While we focus on the task of deciding whether a CFG matches a string, the algorithm to compute \(\Phi_{V,R,s}\) actually gives more information than that. That is, on input a string \(x\), if \(\Phi_{V,R,s}(x)=1\) then the algorithm yields the sequence of rules that one can apply from the starting vertex \(s\) to obtain the final string \(x\). We can think of these rules as determining a tree with \(s\) being the root vertex and the sinks (or leaves) corresponding to the substrings of \(x\) that are obtained by the rules that do not have a variable in their second element. This tree is known as the parse tree of \(x\), and often yields very useful information about the structure of \(x\).
Often the first step in a compiler or interpreter for a programming language is a parser that transforms the source into the parse tree (also known as the abstract syntax tree). There are also tools that can automatically convert a description of a context-free grammars into a parser algorithm that computes the parse tree of a given string. (Indeed, the above recursive algorithm can be used to achieve this, but there are much more efficient versions, especially for grammars that have particular forms, and programming language designers often try to ensure their languages have these more efficient grammars.)
The power of context free grammars
Context free grammars can capture every regular expression:
Let \(e\) be a regular expression over \(\{0,1\}\), then there is a CFG \((V,R,s)\) over \(\{0,1\}\) such that \(\Phi_{V,R,s}=\Phi_{e}\).
We prove the theorem by induction on the length of \(e\). If \(e\) is an expression of one bit length, then \(e=0\) or \(e=1\), in which case we leave it to the reader to verify that there is a (trivial) CFG that computes it. Otherwise, we fall into one of the following case: case 1: \(e = e'e''\), case 2: \(e = e'|e''\) or case 3: \(e=(e')^*\) where in all cases \(e',e''\) are shorter regular expressions. By the induction hypothesis have grammars \((V',R',s')\) and \((V'',R'',s'')\) that compute \(\Phi_{e'}\) and \(\Phi_{e''}\) respectively. By renaming of variables, we can also assume without loss of generality that \(V'\) and \(V''\) are disjoint.
In case 1, we can define the new grammar as follows: we add a new starting variable \(s \not\in V \cup V'\) and the rule \(s \mapsto s's''\). In case 2, we can define the new grammar as follows: we add a new starting variable \(s \not\in V \cup V'\) and the rules \(s \mapsto s'\) and \(s \mapsto s''\). Case 3 will be the only one that uses recursion. As before we add a new starting variable \(s \not\in V \cup V'\), but now add the rules \(s \mapsto \ensuremath{\text{\texttt{""}}}\) (i.e., the empty string) and also add, for every rule of the form \((s',\alpha) \in R'\), the rule \(s \mapsto s\alpha\) to \(R\).

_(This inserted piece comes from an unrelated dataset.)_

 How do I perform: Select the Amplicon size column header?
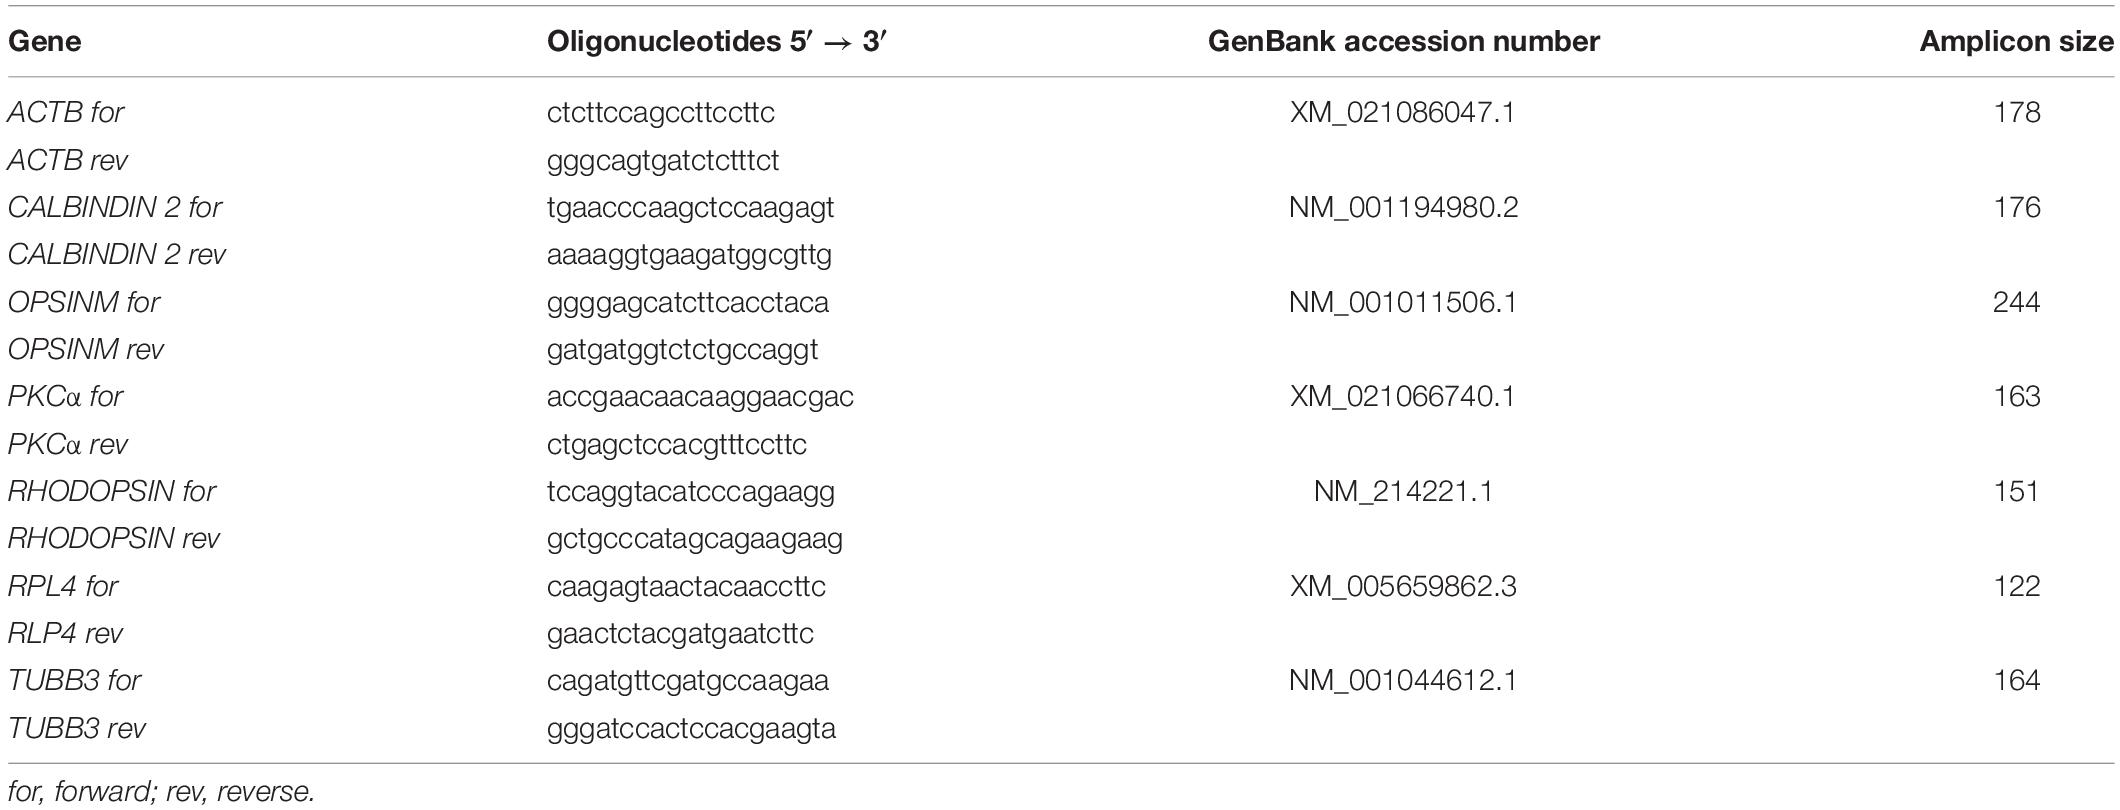click(2016, 41)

We leave it to the reader as (a very good!) exercise to verify that in all three cases the grammars we produce capture the same function as the original expression.
It turns out that CFG’s are strictly more powerful than regular expressions. In particular, as we’ve seen, the “matching parenthesis” function \(\ensuremath{\mathit{MATCHPAREN}}\) can be computed by a context free grammar, whereas, as shown in Lemma 9.15, it cannot be computed by regular expressions. Here is another example:
Let \(\ensuremath{\mathit{PAL}}:\{0,1,;\}^* \rightarrow \{0,1\}\) be the function defined in Solvedexercise 9.1 where \(\ensuremath{\mathit{PAL}}(w)=1\) iff \(w\) has the form \(u;u^R\). Then \(\ensuremath{\mathit{PAL}}\) can be computed by a context-free grammar
A simple grammar computing \(\ensuremath{\mathit{PAL}}\) can be described using Backus–Naur notation:
One can prove by induction that this grammar generates exactly the strings \(w\) such that \(\ensuremath{\mathit{PAL}}(w)=1\).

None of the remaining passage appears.